- Exercise goal
Search the records for "computer". Report every line where it occurs.

- Stored items

------

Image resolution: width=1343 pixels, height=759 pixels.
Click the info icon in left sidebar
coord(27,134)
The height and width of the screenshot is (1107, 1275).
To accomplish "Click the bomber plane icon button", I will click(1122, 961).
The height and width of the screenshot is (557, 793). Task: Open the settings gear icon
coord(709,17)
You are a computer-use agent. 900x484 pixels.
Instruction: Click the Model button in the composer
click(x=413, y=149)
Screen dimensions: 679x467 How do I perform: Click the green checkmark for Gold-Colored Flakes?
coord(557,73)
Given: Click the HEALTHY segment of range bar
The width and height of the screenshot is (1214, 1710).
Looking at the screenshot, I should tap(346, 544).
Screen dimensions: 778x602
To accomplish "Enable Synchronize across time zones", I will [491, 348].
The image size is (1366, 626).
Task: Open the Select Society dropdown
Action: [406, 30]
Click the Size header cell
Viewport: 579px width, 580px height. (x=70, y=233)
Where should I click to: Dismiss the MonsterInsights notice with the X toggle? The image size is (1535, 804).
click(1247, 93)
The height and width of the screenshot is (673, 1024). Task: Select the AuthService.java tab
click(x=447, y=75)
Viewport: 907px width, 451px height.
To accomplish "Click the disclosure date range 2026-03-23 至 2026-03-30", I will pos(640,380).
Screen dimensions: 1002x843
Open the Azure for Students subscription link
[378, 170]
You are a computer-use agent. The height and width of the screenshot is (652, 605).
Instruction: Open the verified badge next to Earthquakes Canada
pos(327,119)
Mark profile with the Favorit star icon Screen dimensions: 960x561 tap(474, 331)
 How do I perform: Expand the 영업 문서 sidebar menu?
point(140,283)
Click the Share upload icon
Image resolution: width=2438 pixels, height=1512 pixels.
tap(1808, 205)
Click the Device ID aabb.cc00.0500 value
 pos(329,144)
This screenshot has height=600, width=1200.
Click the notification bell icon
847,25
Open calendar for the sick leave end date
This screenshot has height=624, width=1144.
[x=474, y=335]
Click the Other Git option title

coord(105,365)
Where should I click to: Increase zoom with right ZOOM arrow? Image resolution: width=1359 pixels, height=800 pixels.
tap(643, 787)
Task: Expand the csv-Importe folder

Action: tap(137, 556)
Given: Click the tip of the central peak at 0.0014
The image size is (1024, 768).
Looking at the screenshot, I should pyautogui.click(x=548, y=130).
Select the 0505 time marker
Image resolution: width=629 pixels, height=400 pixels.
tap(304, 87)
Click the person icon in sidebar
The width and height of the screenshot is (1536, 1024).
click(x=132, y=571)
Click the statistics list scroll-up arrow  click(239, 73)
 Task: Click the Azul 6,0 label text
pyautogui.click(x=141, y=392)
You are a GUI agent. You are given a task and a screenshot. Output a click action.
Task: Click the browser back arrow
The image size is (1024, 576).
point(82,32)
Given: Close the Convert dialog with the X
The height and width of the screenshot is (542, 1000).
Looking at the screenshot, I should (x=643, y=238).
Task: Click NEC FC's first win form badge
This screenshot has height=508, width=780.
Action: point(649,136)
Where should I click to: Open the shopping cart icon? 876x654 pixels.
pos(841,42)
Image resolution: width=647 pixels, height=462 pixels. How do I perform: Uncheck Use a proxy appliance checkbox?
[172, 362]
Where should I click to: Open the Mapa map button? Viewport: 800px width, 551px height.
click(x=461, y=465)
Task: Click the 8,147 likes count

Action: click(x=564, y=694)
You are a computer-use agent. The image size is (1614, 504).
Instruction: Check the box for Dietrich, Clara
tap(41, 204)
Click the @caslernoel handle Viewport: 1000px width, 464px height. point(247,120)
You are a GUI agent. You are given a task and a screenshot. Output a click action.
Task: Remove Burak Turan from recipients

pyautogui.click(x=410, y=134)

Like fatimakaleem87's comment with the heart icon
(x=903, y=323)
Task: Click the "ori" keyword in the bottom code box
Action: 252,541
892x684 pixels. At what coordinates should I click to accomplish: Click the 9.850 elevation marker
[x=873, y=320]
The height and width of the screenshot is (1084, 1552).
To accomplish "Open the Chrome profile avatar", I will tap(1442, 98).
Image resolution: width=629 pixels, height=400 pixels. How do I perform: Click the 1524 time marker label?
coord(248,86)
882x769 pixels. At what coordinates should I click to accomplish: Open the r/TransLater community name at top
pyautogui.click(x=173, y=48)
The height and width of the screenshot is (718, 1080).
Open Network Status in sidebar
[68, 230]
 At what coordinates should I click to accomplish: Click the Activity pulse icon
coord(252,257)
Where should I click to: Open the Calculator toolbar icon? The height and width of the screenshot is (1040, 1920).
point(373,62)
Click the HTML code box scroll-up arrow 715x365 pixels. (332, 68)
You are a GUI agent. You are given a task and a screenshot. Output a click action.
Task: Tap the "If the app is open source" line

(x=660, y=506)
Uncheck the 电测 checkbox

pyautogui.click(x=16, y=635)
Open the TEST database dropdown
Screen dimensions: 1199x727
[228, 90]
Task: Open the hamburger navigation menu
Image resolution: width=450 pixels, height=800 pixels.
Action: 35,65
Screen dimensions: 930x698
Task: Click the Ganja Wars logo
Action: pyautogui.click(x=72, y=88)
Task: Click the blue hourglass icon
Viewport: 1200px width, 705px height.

------

- Response to this exercise
You are a computer-use agent. 900x484 pixels.
You are a computer-use agent. The height and width of the screenshot is (652, 605).
You are a computer-use agent. The image size is (1614, 504).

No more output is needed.